Ecclesiastical career
- Religion: Christian (Presbyterian)
- Church: Presbyterian Church in the United States of America; Orthodox Presbyterian Church;
- Ordained: 1914
- Offices held: Moderator of the General Assembly of the Orthodox Presbyterian Church (1936)

Academic background
- Influences: Francis Landey Patton; B. B. Warfield;

Academic work
- Discipline: Biblical studies; theology;
- Sub-discipline: New Testament studies
- School or tradition: Princeton theology
- Institutions: Princeton Theological Seminary; Westminster Theological Seminary;
- Influenced: Carl McIntire; Harold Ockenga; Francis Schaeffer;

= J. Gresham Machen =

American theologian (1881–1937)

John Gresham Machen (/ˈɡrɛsəm ˈmeɪtʃən/; (Note: Asked how to say his name, he told The Literary Digest, "The first syllable is pronounced like May, the name of the month. In the second syllable the ch is as in chin, with e as in pen: may'chen. In Gresham, the h is silent: gres'am.") 1881–1937) was an American Presbyterian New Testament scholar and educator in the early 20th century. He was the Professor of New Testament at Princeton Seminary between 1906 and 1929, and led a revolt against modernist theology at Princeton and formed Westminster Theological Seminary as a more orthodox alternative.

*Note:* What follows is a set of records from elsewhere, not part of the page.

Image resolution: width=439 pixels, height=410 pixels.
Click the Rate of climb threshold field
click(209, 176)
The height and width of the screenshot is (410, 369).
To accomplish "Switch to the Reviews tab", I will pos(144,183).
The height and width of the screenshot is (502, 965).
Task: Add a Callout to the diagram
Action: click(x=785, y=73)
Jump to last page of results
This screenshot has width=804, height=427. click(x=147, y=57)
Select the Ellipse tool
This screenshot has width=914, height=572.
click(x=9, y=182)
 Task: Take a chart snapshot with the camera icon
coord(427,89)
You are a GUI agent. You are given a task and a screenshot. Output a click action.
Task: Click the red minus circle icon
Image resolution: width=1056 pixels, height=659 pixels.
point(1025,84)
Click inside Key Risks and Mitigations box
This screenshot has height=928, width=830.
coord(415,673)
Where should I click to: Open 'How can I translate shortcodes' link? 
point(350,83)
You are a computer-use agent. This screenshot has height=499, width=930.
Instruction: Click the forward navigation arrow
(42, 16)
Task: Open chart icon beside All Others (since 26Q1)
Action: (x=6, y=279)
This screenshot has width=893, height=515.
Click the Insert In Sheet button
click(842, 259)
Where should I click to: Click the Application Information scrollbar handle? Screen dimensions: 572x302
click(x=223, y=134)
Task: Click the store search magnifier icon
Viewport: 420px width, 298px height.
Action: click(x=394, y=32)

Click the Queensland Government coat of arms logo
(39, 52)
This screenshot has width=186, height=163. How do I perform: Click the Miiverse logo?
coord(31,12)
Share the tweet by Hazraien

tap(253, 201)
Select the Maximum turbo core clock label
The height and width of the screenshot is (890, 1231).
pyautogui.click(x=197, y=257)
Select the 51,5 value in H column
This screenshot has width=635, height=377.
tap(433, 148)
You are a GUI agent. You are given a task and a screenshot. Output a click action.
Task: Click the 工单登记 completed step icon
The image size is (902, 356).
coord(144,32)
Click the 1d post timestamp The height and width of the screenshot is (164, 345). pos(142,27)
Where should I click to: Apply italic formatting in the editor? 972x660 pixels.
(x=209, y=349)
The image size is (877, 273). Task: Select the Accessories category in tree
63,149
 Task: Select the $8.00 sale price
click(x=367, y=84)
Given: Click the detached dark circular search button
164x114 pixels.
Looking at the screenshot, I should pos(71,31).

As the Northern Presbyterian Church continued to reject conservative attempts to enforce faithfulness to the Westminster Confession, Machen led a small group of conservatives out of the church to form the Orthodox Presbyterian Church (OPC). When the Presbyterian Church in the United States of America (PCUSA) rejected his arguments during the mid-1920s and decided to reorganize Princeton Seminary to create a liberal school, Machen took the lead in founding Westminster Seminary in Philadelphia (1929) where he taught New Testament until his death. His continued opposition during the 1930s to liberalism in his denomination's foreign missions agencies led to the creation of a new organization, the Independent Board for Presbyterian Foreign Missions (1933). The trial, conviction and suspension from the ministry of Independent Board members, including Machen, in 1935 and 1936 provided the rationale for the formation in 1936 of the OPC.

Machen is considered to be the last of the great Princeton theologians who had, since the formation of the seminary in the early 19th century, developed Princeton theology: a conservative and Calvinist form of Evangelical Christianity. Although Machen can be compared to the great Princeton theologians (Archibald Alexander, Charles Hodge, A. A. Hodge, and B. B. Warfield), he was neither a lecturer in theology (he was a New Testament scholar) nor did he ever become the seminary's principal.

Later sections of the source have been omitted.